_Records to use_:
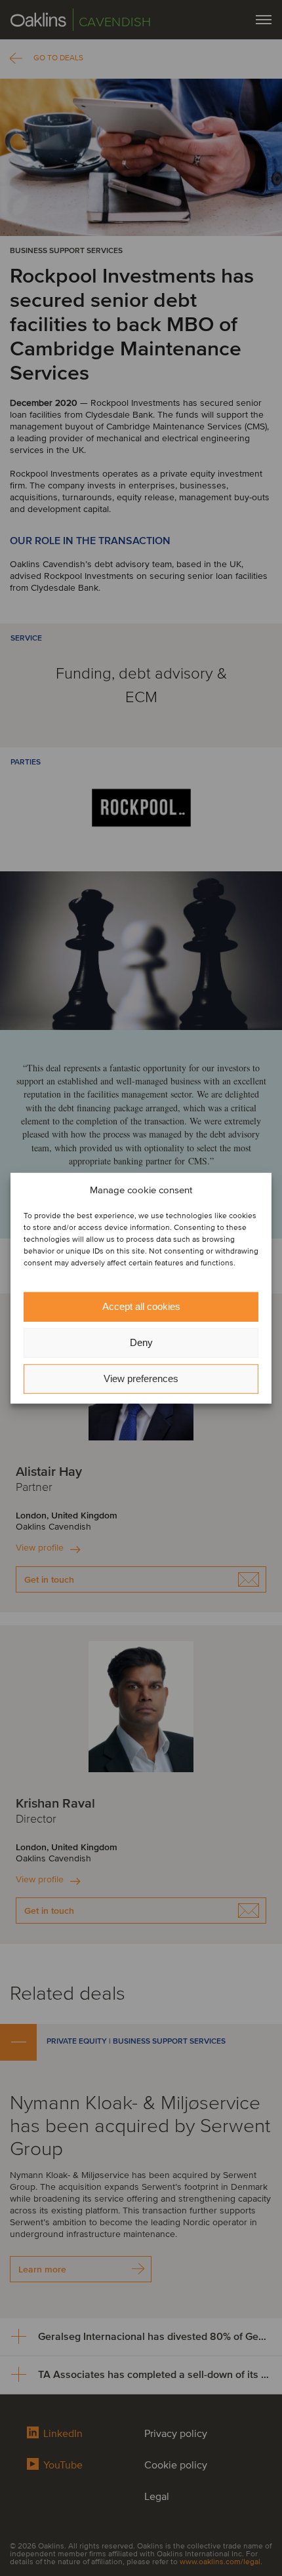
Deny (141, 1342)
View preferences (141, 1378)
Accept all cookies (141, 1306)
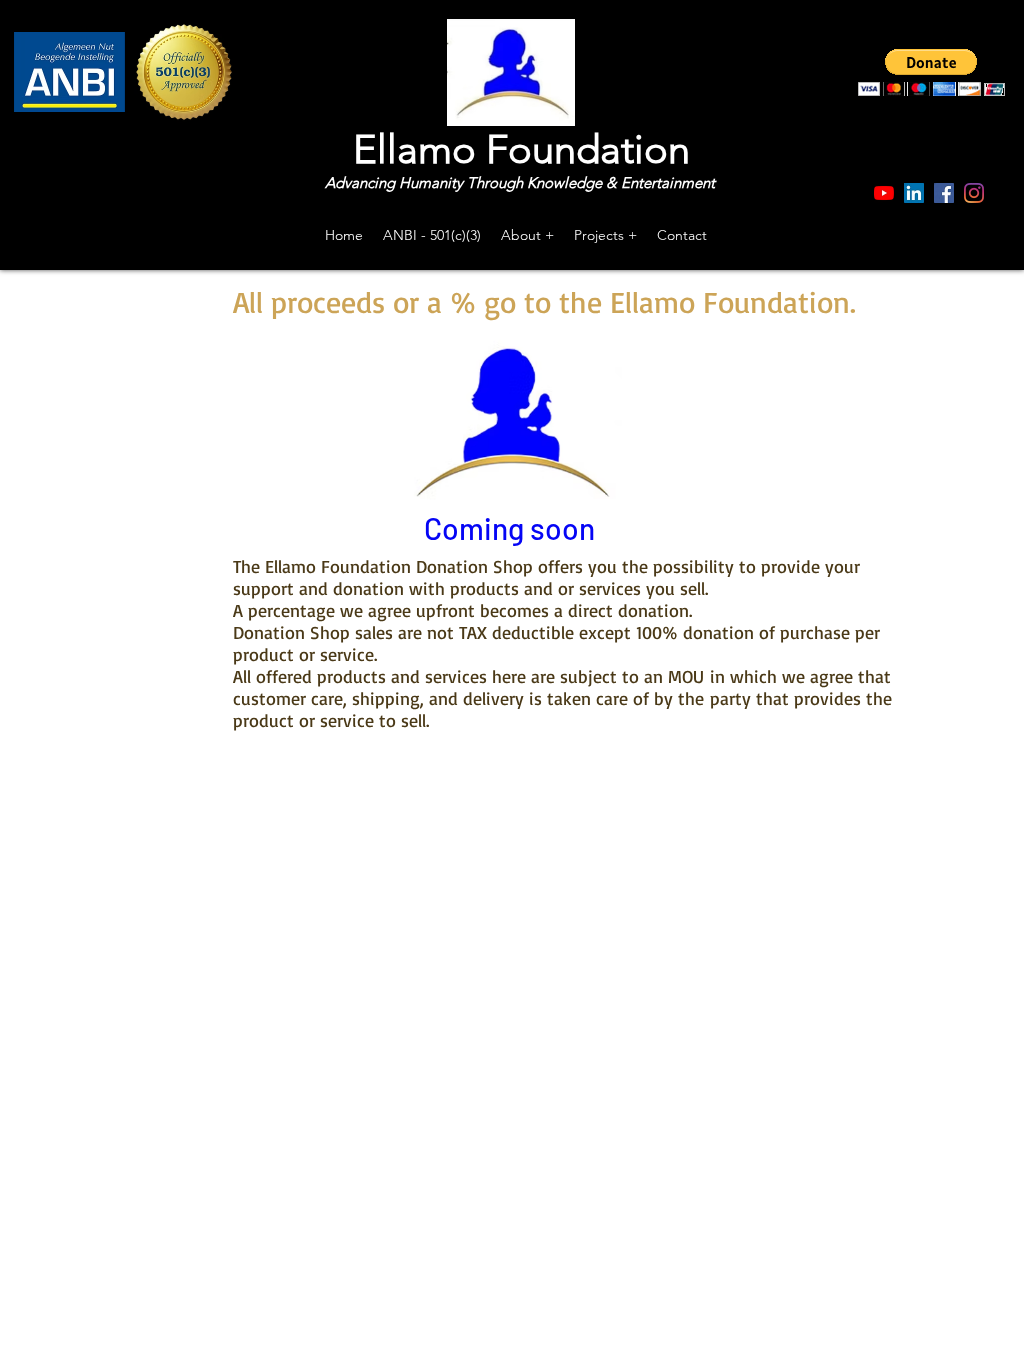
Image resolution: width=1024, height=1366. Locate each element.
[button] (931, 72)
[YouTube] (884, 193)
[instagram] (974, 193)
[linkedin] (914, 193)
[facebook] (944, 193)
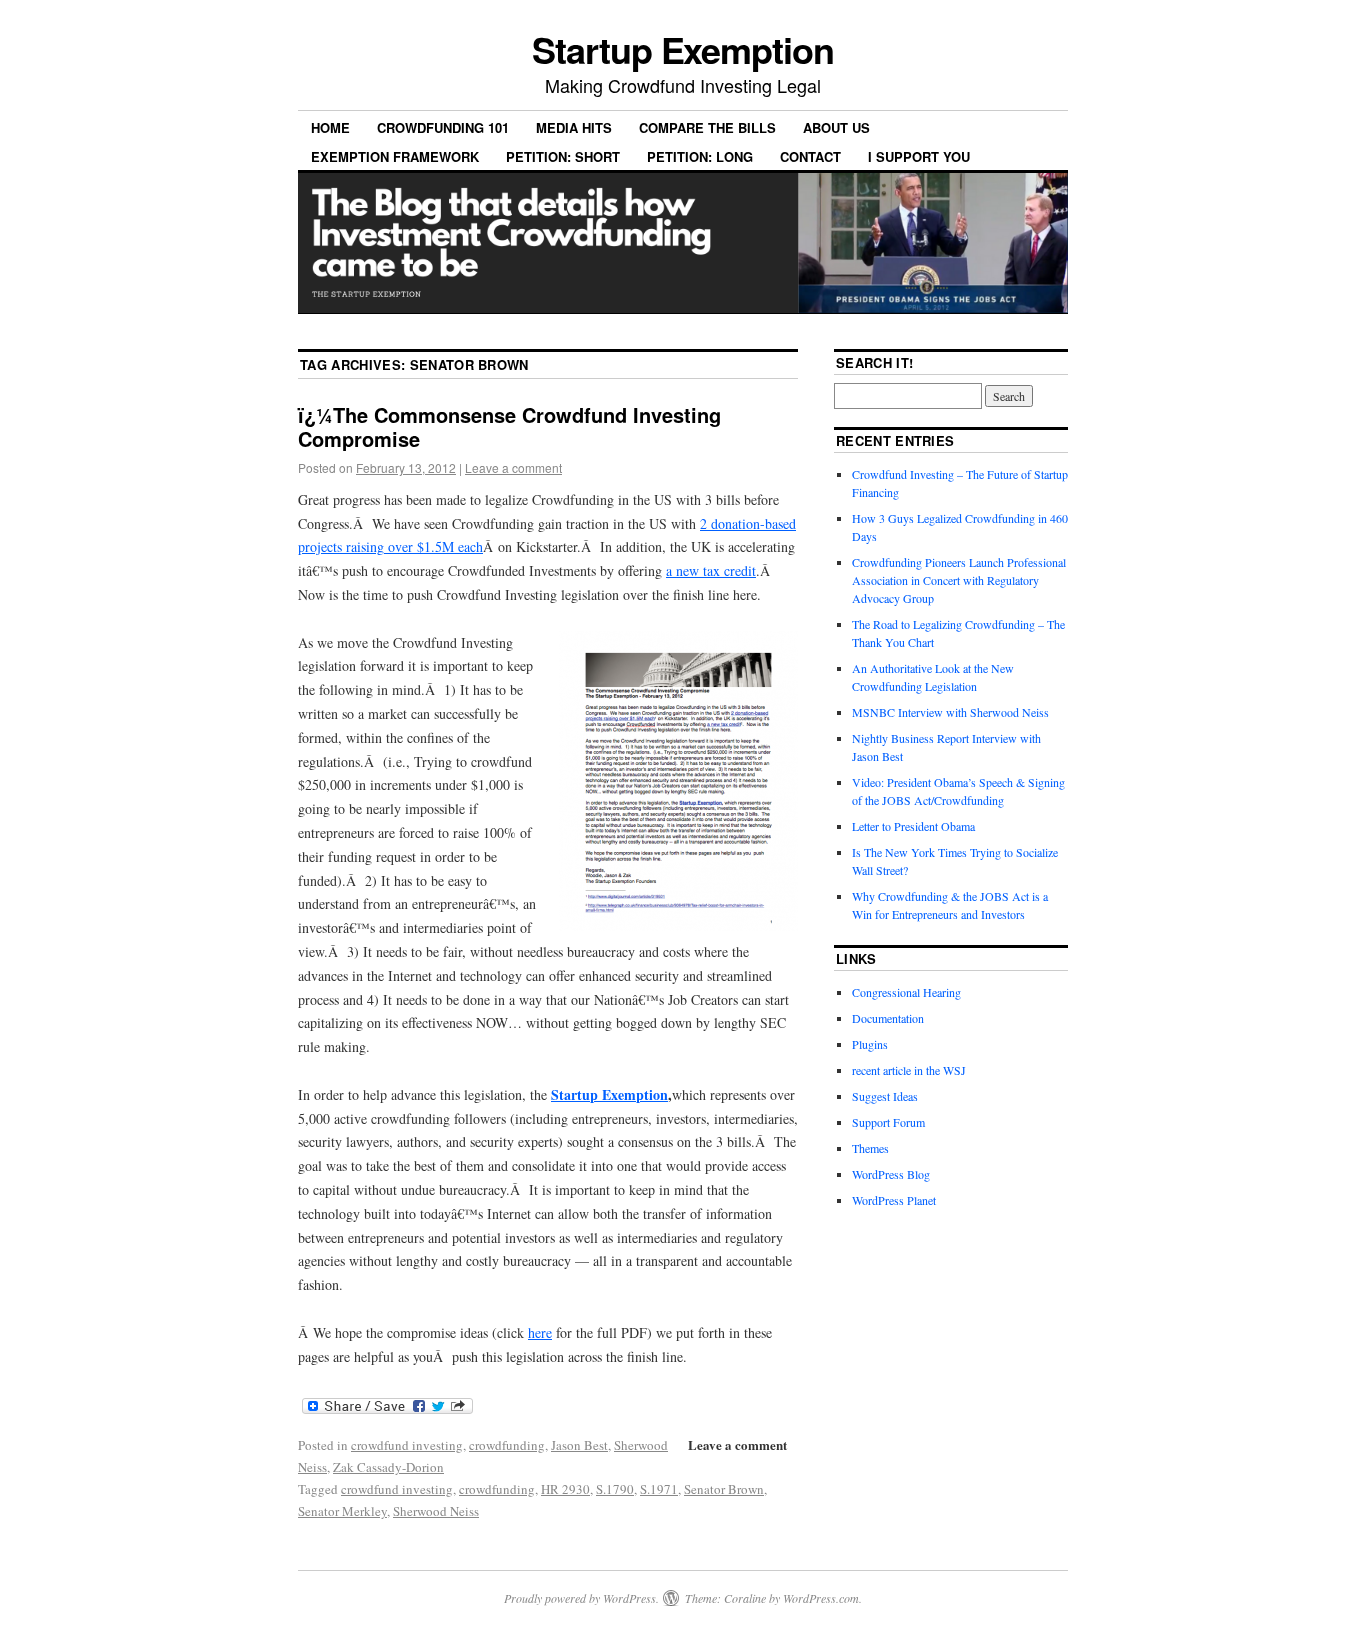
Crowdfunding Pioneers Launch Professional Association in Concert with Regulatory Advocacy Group (959, 580)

_Work order_:
All lines from the one holding "Accept all cookies (141, 1306)" through the last line of the material above should be set down exactly, and the pictures should be left out.

_Output of the exercise_:
Accept all cookies (141, 1306)
Image resolution: width=1024, height=1366. Locate each element.
[button] (931, 72)
[YouTube] (884, 193)
[instagram] (974, 193)
[linkedin] (914, 193)
[facebook] (944, 193)
Crowdfunding Pioneers Launch Professional Association in Concert with Regulatory Advocacy Group (959, 580)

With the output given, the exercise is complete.